I heard a beep, and I thought I heard him say, ‘‘Hello.’’ Phone in the shed. Neat. Lots of farmers had them in the barn, or the milk house. Why not a shed? It had just never occurred to me.

I turned and motioned to my EMT. She came directly to me, and together we went to Bud’s body.

He was crumpled up, but it looked like he’d been hit several times, at least once in the head. His handgun was still in its holster, the retaining strap still snapped. We bundled him up as best we could, and as I turned to signal the ambulance, it began to leave. I learned later that Lamar was beginning to ‘‘sour’’ on the EMTs; a term they use when they think they’re going to lose a patient. It only threw me for a second. Hell. Bud wasn’t going to need any treatment. I walked slowly back to the shed.

‘‘Herman!’’

‘‘What?’’

‘‘Herman, we’re going to have a couple of officers come in and help get Bud out. The EMTs have left in the ambulance, and we want Bud out now. Don’t shoot.’’

He didn’t say anything. I took that for assent. I was getting a little shocky myself, by this time, as the adrenaline was starting to wear off, and was getting an attitude.

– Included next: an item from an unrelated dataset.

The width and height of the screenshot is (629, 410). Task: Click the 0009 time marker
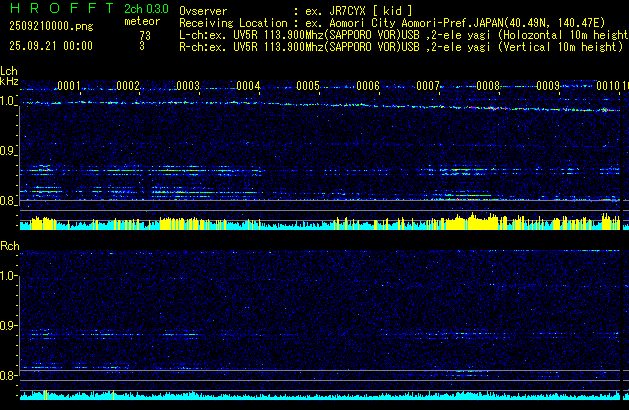coord(548,87)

I hollered toward the line of officers back in the lane, who were out of sight of the shed, but not the house. I told them to leave any long guns back there and to come on in and help us. Three of them came in, and together we wrapped Bud in a blanket and carried him back to the police lines. He was a heavy load, and with the plasticized blanket being wet, we nearly dropped him twice. I had a cramp in my carrying hand by the time we got to the cars.

I went back into the yard, at first just to get my car, but then saw my rifle near my hiding place. I couldn’t leave that. And it was getting soaked. I would have hoped that another officer would have retrieved it. No such luck. Then I decided I wanted to talk to Herman again. What the hell. I was on a roll.

‘‘Herman!’’ You asshole.

‘‘What?’’

‘‘I’m taking my car out. I want to talk to you. Give it up, Herman. We have enough people hurt now. Why don’t you just come on out?’’

‘‘Go to hell.’’

At that point, the door to the house opened, and the young man came out. He walked up to me. He was wearing a cammo raincoat with a hood, and he had put on fatigue pants and boots. The title of a movie came into my mind: A Soldier in the Rain. ‘‘Soldier’’ being the key word.

‘‘You better get out of here,’’ he said, stopping about twenty feet away.

I just looked at him. ‘‘I’m going over here, and I’m picking up my rifle, and putting it in my car.’’

‘‘Leave your rifle.’’

I was getting angry. ‘‘Listen, kid. One time. Don’t fuck with me. I said I’m getting the rifle, and that’s what I’m gonna do.’’

‘‘Dad’s got a bead on you, cop.’’

‘‘I’m sure he does. And I can kill you before the old fart gets off the first round.’’ Our eyes met. I shook my head in disgust, turned my back on him, walked to the post, and picked up my rifle. I was very, very careful to pick it up by the carrying handle on top. No point in pushing it too far.

As I got to my car, Junior spoke up again. ‘‘We’ll see you in the People’s Court!’’

‘‘Only for contempt, dickhead.’’

I got in my car and backed up the lane.